Ban Ki-moon due in Cairo to press Hamas to accept one-year ceasefire as rifts among Israel’s leadership deepen
The Palestinian death toll in the Gaza conflict climbed to more than 1,000 today after nearly three weeks of intensive Israeli bombing and ground fighting.
So
far 1,010 Palestinians have been killed, among them 315 children and 95
women, Dr Moawiya Hassanein, head of Gaza’s medical emergency services,
told the Guardian. The number of injured after 19 days of fighting
stood at 4,700, he said.
With Israeli troops fighting on the
outskirts of Gaza City after another night of heavy bombing and
shelling, the new death toll came as the secretary-general of the UN
was in Cairo for urgent talks to end the conflict.
Ban Ki-moon
said he wanted “an immediate end to violence in Gaza, and then to the
Israeli military offensive and a halt to rocket attacks by Hamas”.
“It
is intolerable that civilians bear the brunt of this conflict,” he
said, adding that the “negotiations need to be intensified to provide
arrangements and guarantees in order to sustain an endurable cease-fire
and calm.”
His demand followed a meeting with the Egyptian
president, Hosni Mubarak, The UN chief is also scheduled to travel to
Jordan, Israel, the West Bank, Turkey, Lebanon, Syria and Kuwait, although not Gaza itself.
There
was heavy fighting in northern Gaza and around the edges of Gaza City,
from where Israeli troops have mounted raids to within a mile of the
city centre. Early today, the old Gaza city hall, a former court
building, was destroyed in an air strike which damaged many shops in
the nearby market.
Israel’s military said it hit 60 sites
overnight, including the police headquarters in Gaza City that had been
hit on the first day of the operation, as well as rocket launching
sites, weapons stores and 35 smuggling tunnels under the border with Egypt. Six Israeli soldiers were injured.
Three
rockets fired from Lebanon landed in northern Israel in the second such
attack since Israeli forces launched their Gaza offensive. Police said
the rockets landed in open areas and there were no reports of damage or
injuries. People in northern Israel were advised to head to bomb
shelters. Reports from Lebanon said five rockets were fired but that
two fell short.

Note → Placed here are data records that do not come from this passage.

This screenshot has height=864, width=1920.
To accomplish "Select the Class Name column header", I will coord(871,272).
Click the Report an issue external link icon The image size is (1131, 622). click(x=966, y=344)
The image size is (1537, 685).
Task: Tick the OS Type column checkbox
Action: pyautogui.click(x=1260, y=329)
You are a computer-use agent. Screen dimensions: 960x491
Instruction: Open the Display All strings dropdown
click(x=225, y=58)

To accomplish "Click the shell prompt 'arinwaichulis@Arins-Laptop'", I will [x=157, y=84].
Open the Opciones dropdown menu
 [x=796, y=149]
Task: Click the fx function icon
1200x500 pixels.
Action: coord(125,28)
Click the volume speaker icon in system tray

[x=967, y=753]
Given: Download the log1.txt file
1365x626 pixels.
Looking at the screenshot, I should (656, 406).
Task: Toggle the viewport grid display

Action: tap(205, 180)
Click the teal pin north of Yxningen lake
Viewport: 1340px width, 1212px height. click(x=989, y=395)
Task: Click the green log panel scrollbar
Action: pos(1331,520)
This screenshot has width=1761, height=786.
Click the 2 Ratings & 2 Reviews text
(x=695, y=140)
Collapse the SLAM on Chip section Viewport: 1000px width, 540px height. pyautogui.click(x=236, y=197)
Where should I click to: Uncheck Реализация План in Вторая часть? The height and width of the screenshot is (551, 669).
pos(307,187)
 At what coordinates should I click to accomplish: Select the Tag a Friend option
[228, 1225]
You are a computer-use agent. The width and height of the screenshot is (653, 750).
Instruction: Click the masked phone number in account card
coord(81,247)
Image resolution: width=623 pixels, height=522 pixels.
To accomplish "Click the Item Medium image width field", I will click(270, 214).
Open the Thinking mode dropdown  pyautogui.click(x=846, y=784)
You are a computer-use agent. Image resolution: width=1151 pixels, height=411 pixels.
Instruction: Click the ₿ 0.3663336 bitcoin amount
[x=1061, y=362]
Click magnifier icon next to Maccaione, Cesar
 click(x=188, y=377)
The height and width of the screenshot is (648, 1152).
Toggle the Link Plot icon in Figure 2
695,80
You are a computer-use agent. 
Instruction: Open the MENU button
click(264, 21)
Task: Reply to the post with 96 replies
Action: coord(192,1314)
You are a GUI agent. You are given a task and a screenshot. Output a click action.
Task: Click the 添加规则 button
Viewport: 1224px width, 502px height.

Israel’s military responded with artillery fire towards
the firing sites.
Four rockets were fired on northern Israel last
Thursday. Hezbollah denied responsibility and speculation focused on
small Palestinian groups in Lebanon.
Rifts among Israel’s
leaders over the conflict are appearing to deepen. The defence
minister, Ehud Barak, is pressing for a one-week halt to the fighting
to allow in humanitarian aid, according to a report today in the
Ha’aretz newspaper. Barak believes the 19-day offensive has bolstered
Israel’s deterrent power and believes continuing the fight would bring
“only operational complications and casualties”, the paper said.
“Barak
is proposing the IDF [Israel Defence Forces] cease its fire, hold its
positions and keep the reservists under arms, and thus negotiate with
Egypt and the United States on an arrangement that would prevent arms
smuggling into the strip,” it said.
Barak fears that when Barack
Obama assumes the US presidency on Tuesday he will demand an immediate
Israeli ceasefire. Another risk was a tougher UN security council
resolution – a resolution last week calling for a ceasefire was ignored
as “unworkable” by Israel.
Tzipi Livni, the foreign minister,
favours ending the conflict, according to Israeli reports, although she
does not want any agreement with Hamas.
However, the prime
minister, Ehud Olmert, has made clear he would rather escalate the
conflict in the hope of more seriously damaging Hamas.
Israel’s
military believes only a few hundred Hamas militia have been killed and
that the movement still has many rockets ready to launch into southern
Israel. Of the 200 Palestinians detained by Israeli troops, fewer than
30 were found to have any link with militant groups in Gaza, a report
said.
Despite nearly three weeks of intense Israeli
bombing, Hamas fired 18 rockets into Israel on Tuesday – although that
is less than a third of the daily rockets at the start of the offensive.
As
well as the Palestinian death toll, 13 Israelis have been killed,
including three civilians. At least 35,000 Palestinians are holed up in
UN schools operating as emergency shelters. Tens of thousands more are
staying with relatives or friends.
Around two-thirds of the
territory’s 1.5m people have no electricity; the rest have only an
intermittent supply, according to the UN said.